The company used to ban only sexually explicit deepfakes of real people, but in May 2025 it announced it would ban all deepfake content. Nonetheless, countless requests for deepfakes submitted before this ban now remain live on the site, and many of the winning submissions fulfilling those requests remain available for purchase, MIT Technology Review confirmed.

“I believe the approach that they’re trying to take is to sort of do as little as possible, such that they can foster as much—I guess they would call it—creativity on the platform,” DeVerna says.

Users buy LoRAs with the site’s online currency, called Buzz, which is purchased with real money. In May 2025, Civita’s credit card processor cut off the company because of its ongoing problem with nonconsensual content. To pay for explicit content, users must now use gift cards or cryptocurrency to buy Buzz; the company offers a different scrip for non-explicit content. 

Civitai automatically tags bounties requesting deepfakes and lists a way for the person featured in the content to manually request its takedown. This system means that Civitai has a reasonably successful way of knowing which bounties are for deepfakes, but it’s still leaving moderation to the general public rather than carrying it out proactively. 

A company’s legal liability for what its users do isn’t totally clear. Generally, tech companies have broad legal protections against such liability for their content under Section 230 of the Communications Decency Act, but those protections aren’t limitless.
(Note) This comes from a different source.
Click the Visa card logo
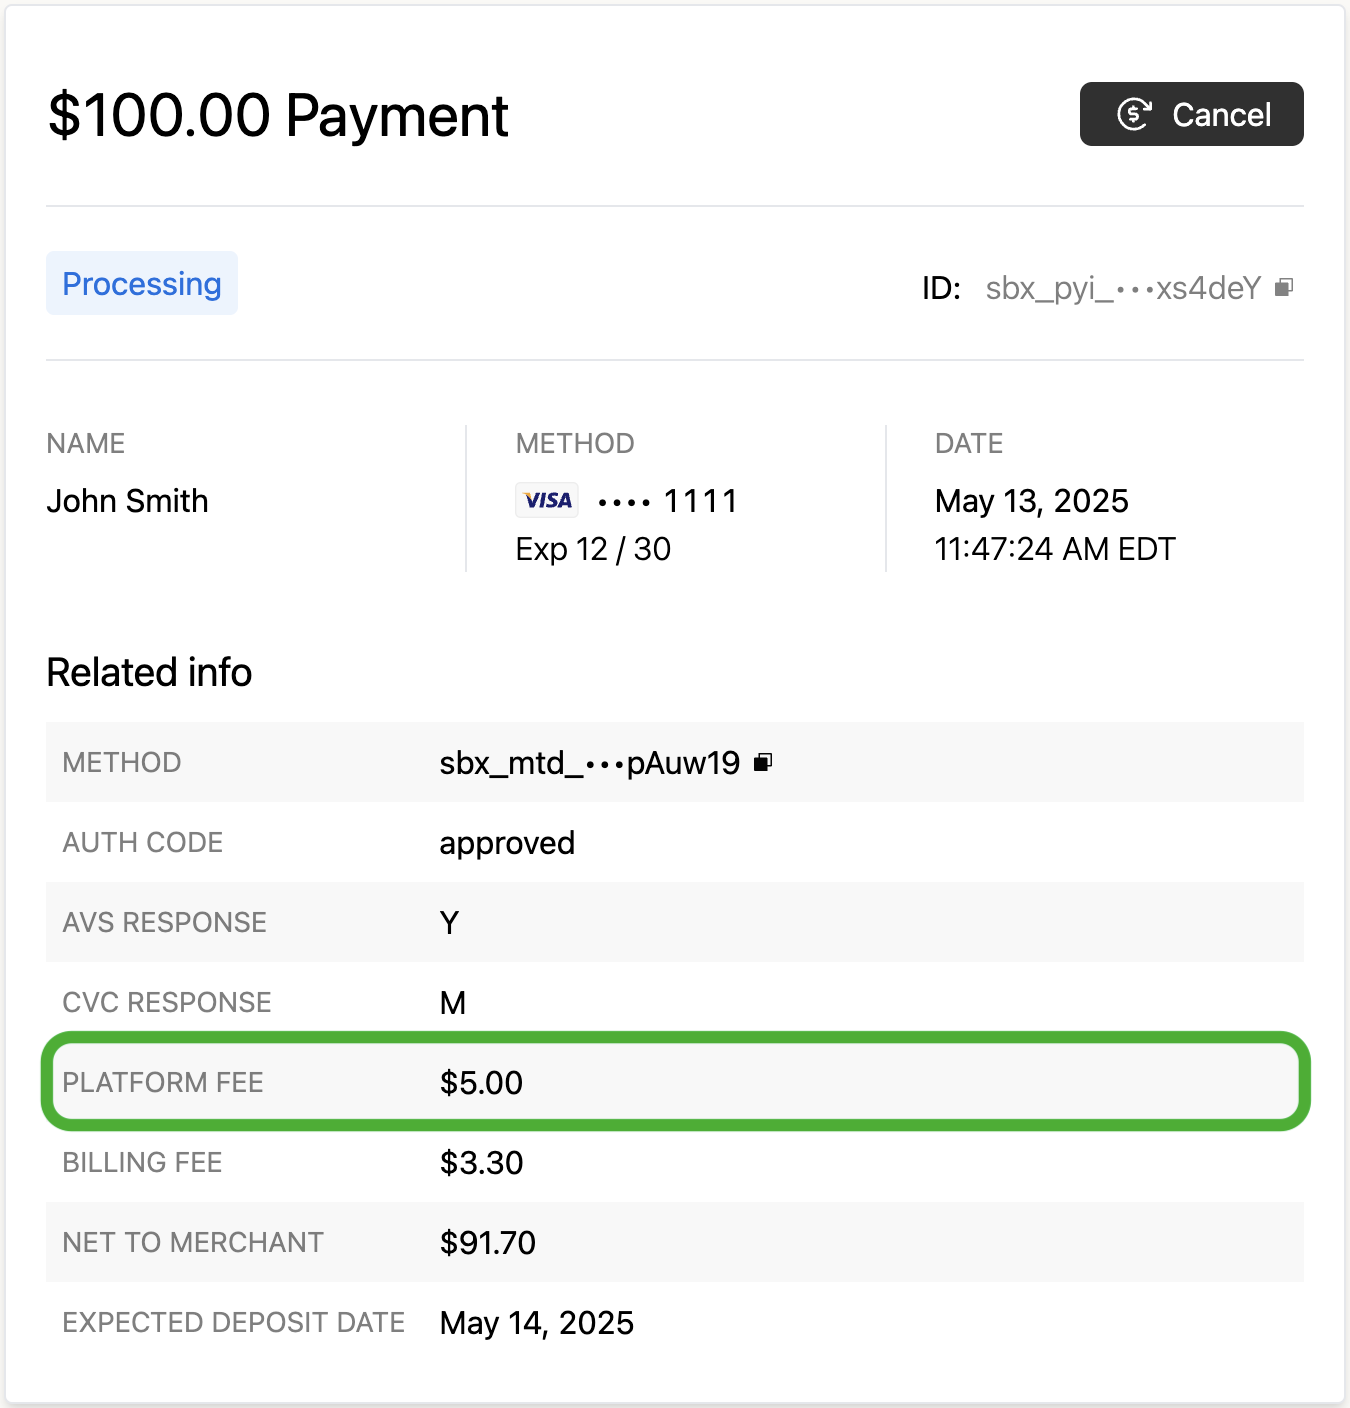This screenshot has width=1350, height=1408. click(x=547, y=500)
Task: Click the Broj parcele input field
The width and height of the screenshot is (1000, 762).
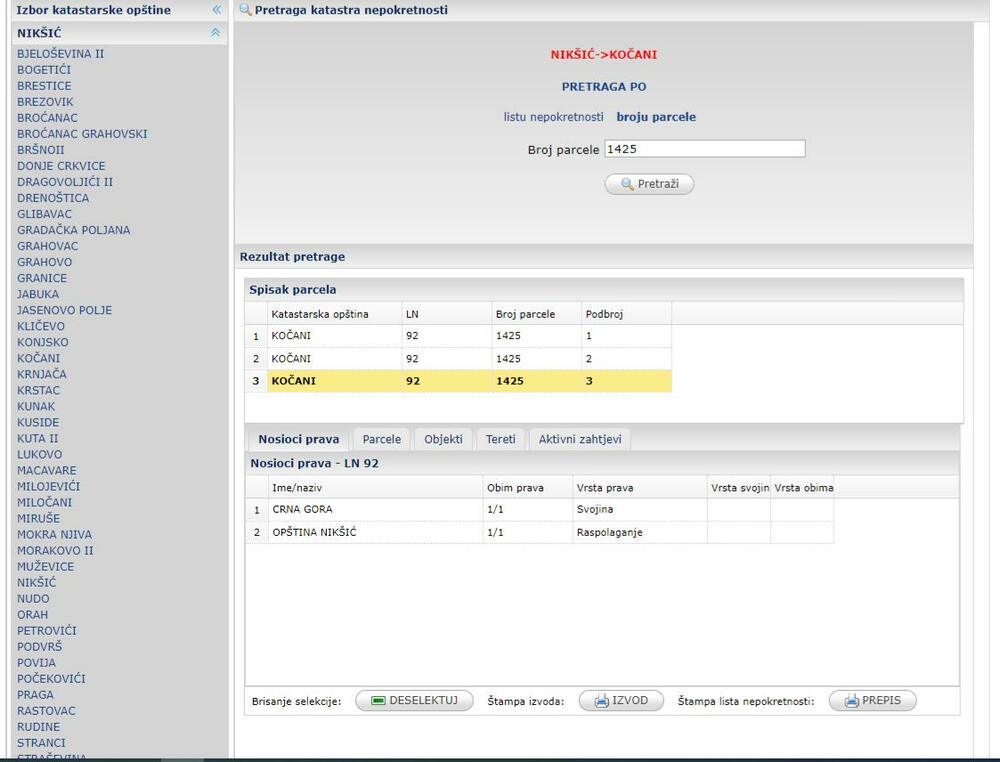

For example, “you cannot knowingly facilitate illegal transactions on your website,” says Ryan Calo, a professor specializing in technology and AI at the University of Washington’s law school. (Calo wasn’t involved in this new study.)
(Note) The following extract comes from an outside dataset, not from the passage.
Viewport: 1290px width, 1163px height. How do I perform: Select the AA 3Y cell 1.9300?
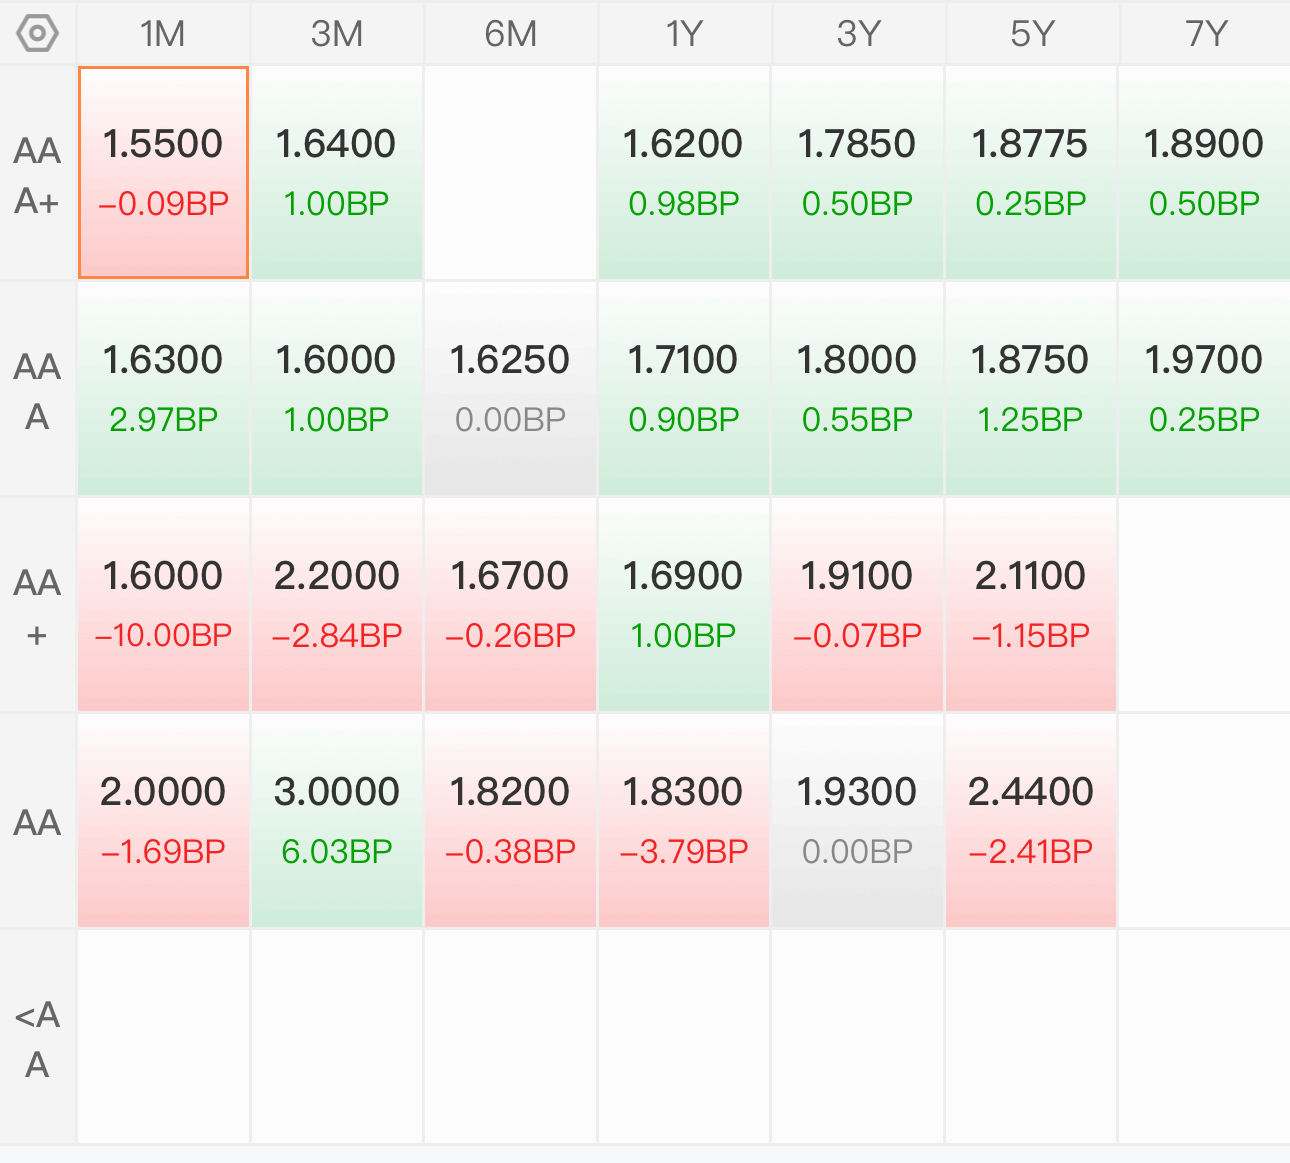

Civitai joined OpenAI, Anthropic, and other AI companies in 2024 in adopting design principles to guard against the creation and spread of AI-generated child sexual abuse material . This move followed a 2023 report from the Stanford Internet Observatory, which found that the vast majority of AI models named in child sexual abuse communities were Stable Diffusion–based models “predominantly obtained via Civitai.”

But adult deepfakes have not gotten the same level of attention from content platforms or the venture capital firms that fund them. “They are not afraid enough of it. They are overly tolerant of it,” Calo says. “Neither law enforcement nor civil courts adequately protect against it. It is night and day.”

Civitai received a $5 million investment from Andreessen Horowitz (a16z) in November 2023. In a video shared by a16z, Civitai cofounder and CEO Justin Maier described his goal of building the main place where people find and share AI models for their own individual purposes. “We’ve aimed to make this space that’s been very, I guess, niche and engineering-heavy more and more approachable to more and more people,” he said. 

Civitai is not the only company with a deepfake problem in a16z’s investment portfolio; in February, MIT Technology Review first reported that another company, Botify AI, was hosting AI companions resembling real actors that stated their age as under 18, engaged in sexually charged conversations, offered “hot photos,” and in some instances described age-of-consent laws as “arbitrary” and “meant to be broken.”